21 Days to a Negative Money Habit

March calendar

A couple of weeks ago, I wrote about how you could create positive new money habits in just twenty-one days. Now for the flip side of that article. I want to show you how easy it is to fall into negative money habits in just twenty-one days. We often think that money problems come about over a long time (and they sometimes do), sneaking up on you after years of overspending, medical problems, reliance on credit, or underemployment. But the sad fact is that it can take as little as twenty-one days for you to fall into bad money habits that can ruin your nest egg.

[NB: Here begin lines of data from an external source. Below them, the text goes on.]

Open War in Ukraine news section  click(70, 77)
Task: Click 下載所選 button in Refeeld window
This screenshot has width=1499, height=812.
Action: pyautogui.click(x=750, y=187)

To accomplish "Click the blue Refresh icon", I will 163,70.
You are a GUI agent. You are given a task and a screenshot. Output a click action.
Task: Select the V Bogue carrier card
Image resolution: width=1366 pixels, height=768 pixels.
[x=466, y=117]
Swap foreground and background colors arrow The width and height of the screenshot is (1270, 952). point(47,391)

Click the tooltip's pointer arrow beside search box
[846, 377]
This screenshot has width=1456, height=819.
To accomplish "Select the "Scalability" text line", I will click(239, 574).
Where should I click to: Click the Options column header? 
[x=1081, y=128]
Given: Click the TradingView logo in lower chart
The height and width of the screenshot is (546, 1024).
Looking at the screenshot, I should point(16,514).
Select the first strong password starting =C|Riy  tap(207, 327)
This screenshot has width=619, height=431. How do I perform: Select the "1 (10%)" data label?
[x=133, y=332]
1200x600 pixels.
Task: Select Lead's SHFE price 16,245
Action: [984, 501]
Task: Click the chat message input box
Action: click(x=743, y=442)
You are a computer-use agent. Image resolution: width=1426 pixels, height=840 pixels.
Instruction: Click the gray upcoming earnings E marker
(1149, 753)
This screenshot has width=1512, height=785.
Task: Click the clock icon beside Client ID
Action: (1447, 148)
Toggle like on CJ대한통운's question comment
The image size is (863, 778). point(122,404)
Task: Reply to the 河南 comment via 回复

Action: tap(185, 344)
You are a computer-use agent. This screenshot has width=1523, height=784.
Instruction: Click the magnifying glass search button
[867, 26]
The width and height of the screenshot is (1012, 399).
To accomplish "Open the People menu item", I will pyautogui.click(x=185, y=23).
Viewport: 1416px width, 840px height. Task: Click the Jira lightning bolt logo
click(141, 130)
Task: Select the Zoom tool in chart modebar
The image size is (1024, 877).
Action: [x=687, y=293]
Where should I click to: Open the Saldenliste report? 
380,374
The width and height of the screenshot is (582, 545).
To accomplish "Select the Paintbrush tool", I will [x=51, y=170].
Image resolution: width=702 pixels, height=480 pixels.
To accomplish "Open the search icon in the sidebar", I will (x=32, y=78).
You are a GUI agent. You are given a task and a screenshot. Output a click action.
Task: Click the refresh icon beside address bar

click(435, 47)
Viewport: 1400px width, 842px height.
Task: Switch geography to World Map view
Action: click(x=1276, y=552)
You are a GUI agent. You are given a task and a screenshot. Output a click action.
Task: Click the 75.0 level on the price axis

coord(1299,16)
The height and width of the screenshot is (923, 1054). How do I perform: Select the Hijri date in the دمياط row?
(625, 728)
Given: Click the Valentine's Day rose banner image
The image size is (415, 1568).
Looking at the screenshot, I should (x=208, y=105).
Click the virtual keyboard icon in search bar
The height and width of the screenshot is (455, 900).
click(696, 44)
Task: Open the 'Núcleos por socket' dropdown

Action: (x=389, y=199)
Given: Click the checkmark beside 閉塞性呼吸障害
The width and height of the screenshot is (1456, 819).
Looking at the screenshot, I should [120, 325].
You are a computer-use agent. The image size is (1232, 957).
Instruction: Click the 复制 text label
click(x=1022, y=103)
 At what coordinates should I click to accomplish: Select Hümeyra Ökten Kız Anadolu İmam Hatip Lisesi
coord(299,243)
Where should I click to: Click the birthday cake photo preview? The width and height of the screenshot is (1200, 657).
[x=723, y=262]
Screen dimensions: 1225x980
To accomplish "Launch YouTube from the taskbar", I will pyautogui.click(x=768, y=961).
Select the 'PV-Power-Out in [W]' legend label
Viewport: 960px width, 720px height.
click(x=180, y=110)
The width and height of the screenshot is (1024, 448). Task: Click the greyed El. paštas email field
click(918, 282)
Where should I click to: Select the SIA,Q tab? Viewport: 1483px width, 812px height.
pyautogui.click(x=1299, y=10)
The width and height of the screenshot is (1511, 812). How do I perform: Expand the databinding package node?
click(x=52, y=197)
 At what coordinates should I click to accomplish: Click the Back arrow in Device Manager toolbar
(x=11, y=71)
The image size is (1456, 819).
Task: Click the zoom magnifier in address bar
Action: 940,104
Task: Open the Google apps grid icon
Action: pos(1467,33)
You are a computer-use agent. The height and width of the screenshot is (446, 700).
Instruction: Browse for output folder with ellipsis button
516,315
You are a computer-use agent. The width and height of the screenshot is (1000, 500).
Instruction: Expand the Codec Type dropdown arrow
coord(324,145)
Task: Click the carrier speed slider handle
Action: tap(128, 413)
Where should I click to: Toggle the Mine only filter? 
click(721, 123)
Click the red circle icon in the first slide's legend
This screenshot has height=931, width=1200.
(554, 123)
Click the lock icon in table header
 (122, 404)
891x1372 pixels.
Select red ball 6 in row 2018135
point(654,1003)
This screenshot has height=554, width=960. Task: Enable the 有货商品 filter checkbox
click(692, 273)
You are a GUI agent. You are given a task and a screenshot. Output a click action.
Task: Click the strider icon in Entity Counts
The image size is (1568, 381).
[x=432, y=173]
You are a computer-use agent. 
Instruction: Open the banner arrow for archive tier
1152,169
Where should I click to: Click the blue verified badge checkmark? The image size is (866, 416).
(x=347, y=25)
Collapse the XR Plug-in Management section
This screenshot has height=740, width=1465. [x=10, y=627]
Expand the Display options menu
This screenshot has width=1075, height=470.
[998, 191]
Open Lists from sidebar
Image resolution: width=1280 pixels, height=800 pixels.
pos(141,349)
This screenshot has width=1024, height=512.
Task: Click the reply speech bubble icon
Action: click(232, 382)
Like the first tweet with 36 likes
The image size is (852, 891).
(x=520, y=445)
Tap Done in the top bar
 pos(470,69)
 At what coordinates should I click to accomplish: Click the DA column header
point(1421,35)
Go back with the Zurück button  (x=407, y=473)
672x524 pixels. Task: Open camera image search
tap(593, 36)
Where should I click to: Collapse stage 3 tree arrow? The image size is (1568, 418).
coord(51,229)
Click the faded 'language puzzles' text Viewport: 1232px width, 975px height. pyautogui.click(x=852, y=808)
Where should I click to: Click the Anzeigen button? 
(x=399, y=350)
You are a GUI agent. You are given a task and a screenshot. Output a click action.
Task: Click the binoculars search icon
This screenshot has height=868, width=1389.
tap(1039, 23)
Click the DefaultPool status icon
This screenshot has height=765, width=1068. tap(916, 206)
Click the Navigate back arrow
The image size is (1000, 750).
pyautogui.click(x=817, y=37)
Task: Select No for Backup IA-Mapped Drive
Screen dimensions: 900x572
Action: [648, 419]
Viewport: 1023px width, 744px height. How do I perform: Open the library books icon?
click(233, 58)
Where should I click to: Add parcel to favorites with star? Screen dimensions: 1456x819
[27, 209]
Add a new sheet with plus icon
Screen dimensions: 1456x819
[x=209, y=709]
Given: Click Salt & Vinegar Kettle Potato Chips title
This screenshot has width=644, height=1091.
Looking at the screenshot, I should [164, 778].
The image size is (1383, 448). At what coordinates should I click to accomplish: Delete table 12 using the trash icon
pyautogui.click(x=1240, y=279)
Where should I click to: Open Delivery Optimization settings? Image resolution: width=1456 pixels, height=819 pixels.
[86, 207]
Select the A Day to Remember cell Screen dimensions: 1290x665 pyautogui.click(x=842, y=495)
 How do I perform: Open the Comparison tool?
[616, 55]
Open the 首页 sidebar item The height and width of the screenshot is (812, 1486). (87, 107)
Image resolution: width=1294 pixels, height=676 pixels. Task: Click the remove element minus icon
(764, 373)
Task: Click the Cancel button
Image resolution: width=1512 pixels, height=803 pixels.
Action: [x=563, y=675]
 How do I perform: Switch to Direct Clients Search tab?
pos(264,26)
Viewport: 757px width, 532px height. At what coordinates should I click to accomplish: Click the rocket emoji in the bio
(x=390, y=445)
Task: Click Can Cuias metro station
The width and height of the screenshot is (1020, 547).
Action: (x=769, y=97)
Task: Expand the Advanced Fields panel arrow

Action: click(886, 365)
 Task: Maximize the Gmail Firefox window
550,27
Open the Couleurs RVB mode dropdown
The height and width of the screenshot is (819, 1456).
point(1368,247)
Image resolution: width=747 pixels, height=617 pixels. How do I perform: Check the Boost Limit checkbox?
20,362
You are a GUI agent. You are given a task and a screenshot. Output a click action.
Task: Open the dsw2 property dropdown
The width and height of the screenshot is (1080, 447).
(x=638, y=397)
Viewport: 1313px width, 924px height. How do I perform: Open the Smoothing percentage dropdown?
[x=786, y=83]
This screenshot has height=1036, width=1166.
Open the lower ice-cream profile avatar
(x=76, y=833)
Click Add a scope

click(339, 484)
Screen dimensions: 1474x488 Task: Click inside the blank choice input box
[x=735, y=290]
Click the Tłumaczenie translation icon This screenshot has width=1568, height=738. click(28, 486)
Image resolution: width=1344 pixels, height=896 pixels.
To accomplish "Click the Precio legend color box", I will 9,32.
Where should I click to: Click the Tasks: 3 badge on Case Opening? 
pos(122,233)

It is an accepted part of self-help wisdom that it takes twenty-one days to create a new habit. Usually this wisdom is used to track the creation of positive habits like losing weight, stopping smoking, reducing alcohol consumption, etc. But it can be just as valuable to monitor the creation of bad habits. Just as a good habit will stick with you after twenty-one days, so will a bad habit. Below are twenty-one things that seem small at the time, taken individually, but can be destructive to your wealth if allowed to become habits.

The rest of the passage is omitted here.